- Prompt:
Exactly reproduce the lines from the one containing "Click the Close button" through the last line of the data, both ends included, leaving out pictures.
*** Block opens ***
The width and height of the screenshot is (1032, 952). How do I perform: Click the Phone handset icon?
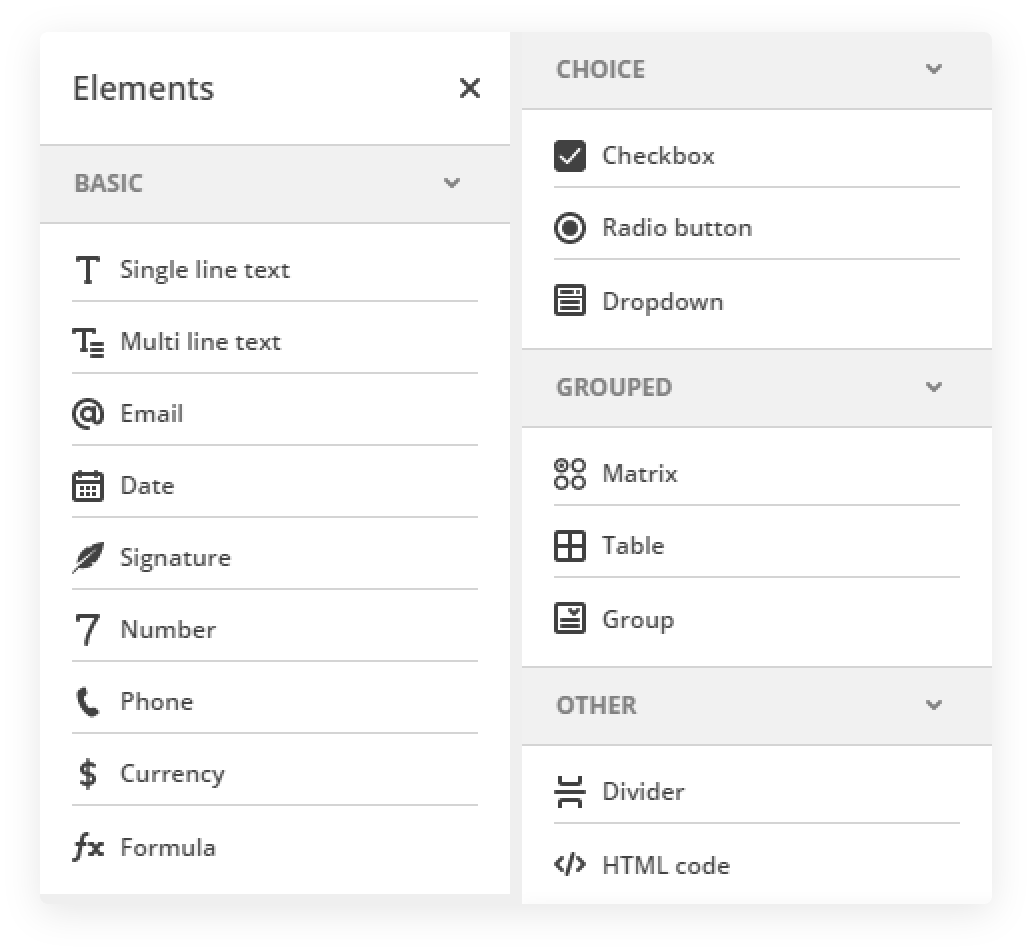(88, 702)
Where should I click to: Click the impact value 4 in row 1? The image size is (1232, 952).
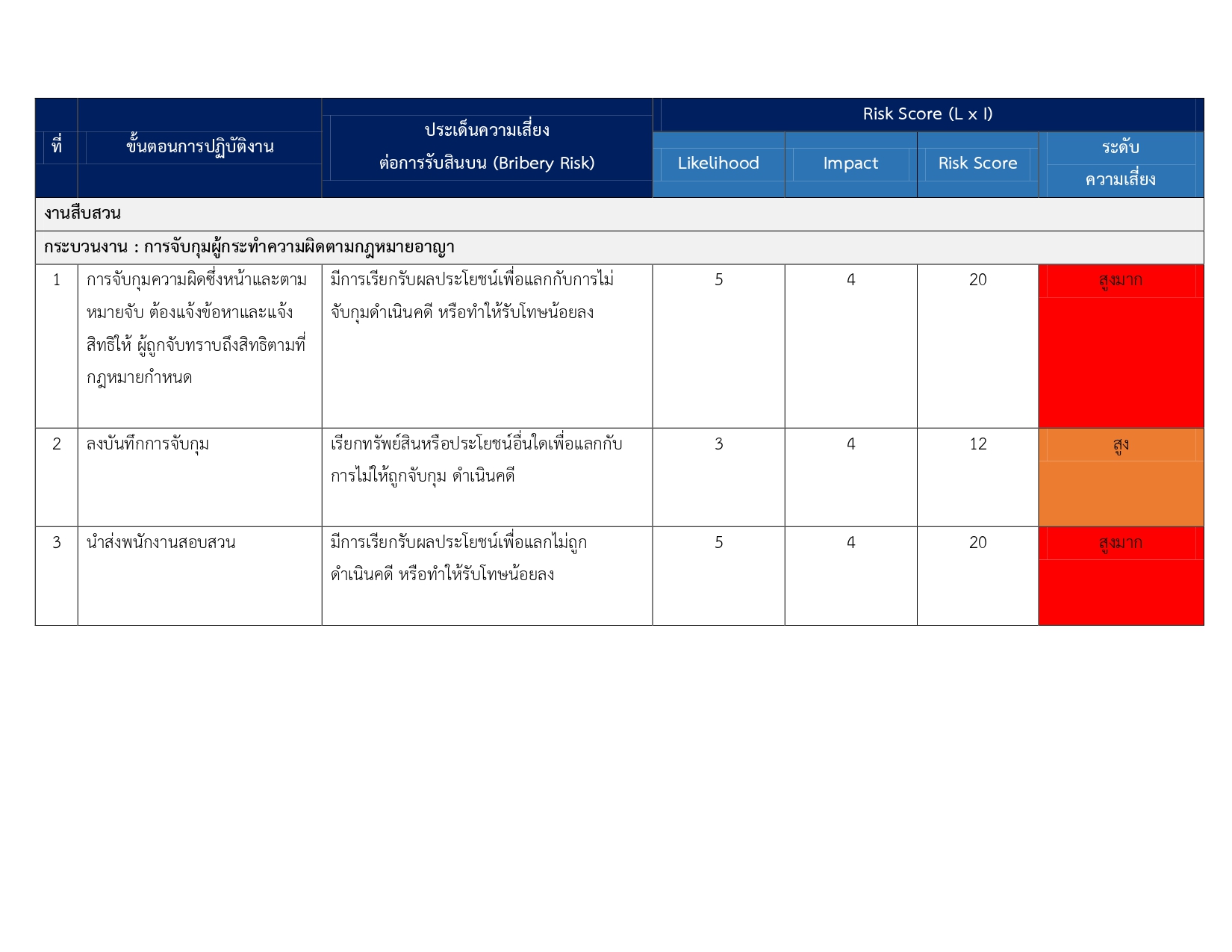coord(850,280)
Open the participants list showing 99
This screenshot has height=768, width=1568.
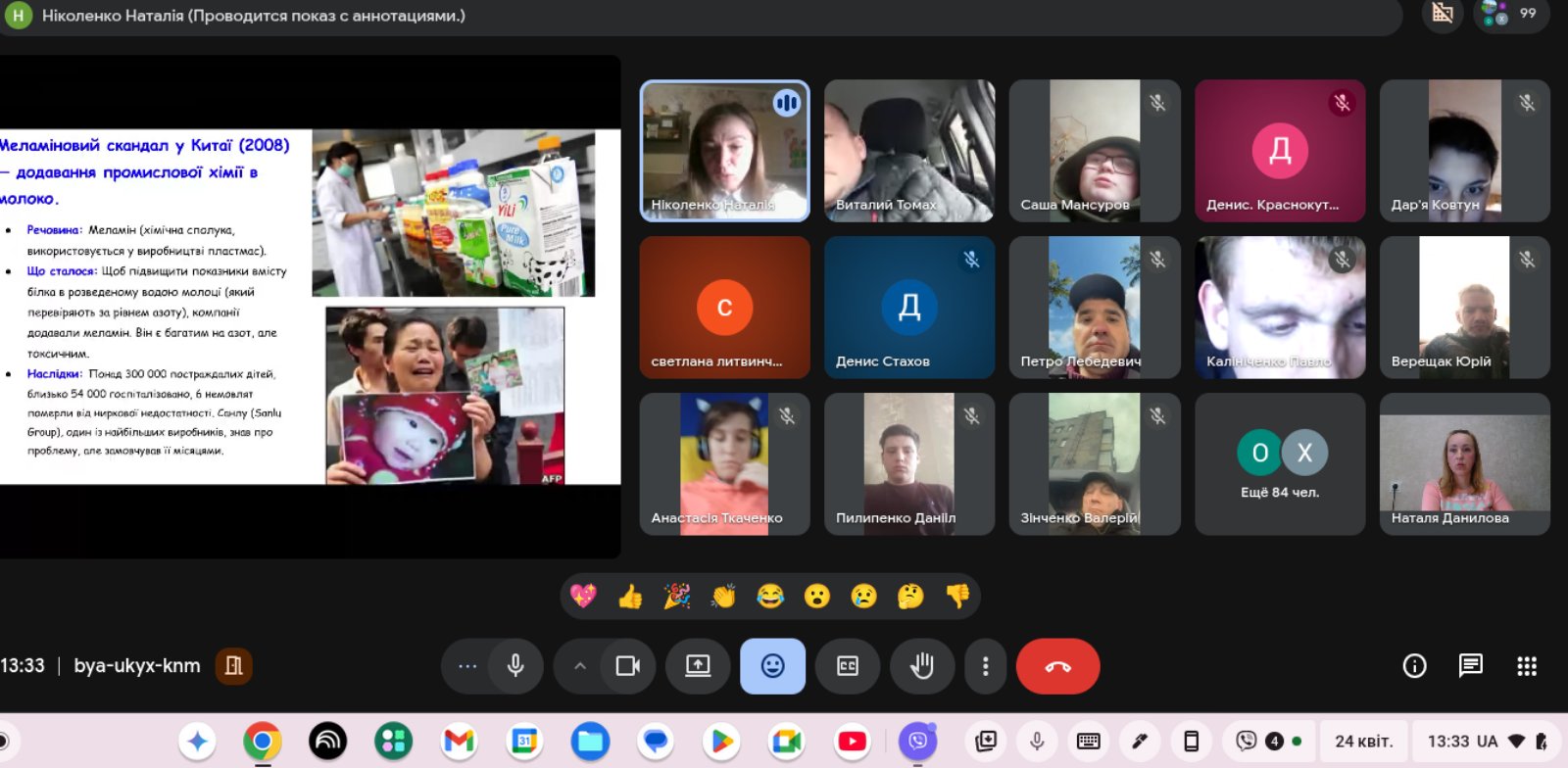(x=1510, y=14)
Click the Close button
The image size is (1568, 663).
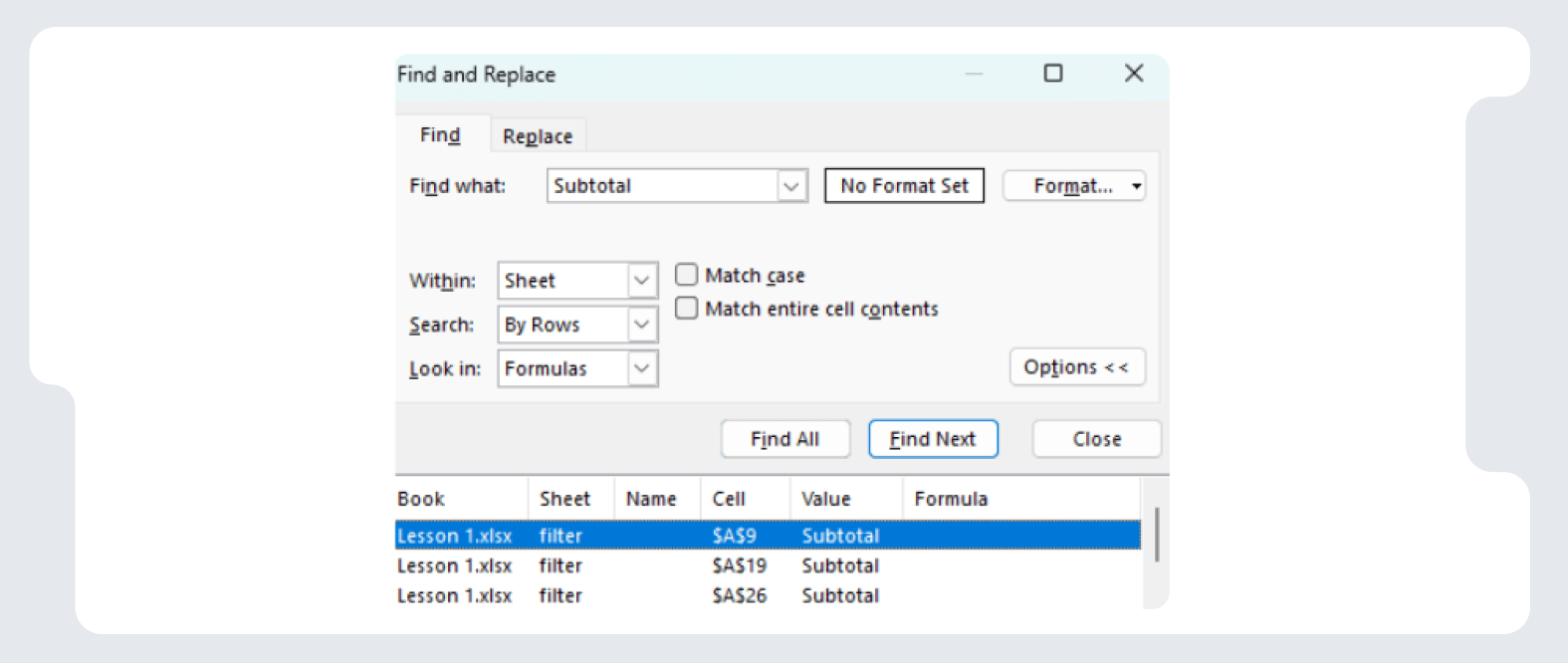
*** Block closes ***
- Task solution:
Click the Close button
The image size is (1568, 663).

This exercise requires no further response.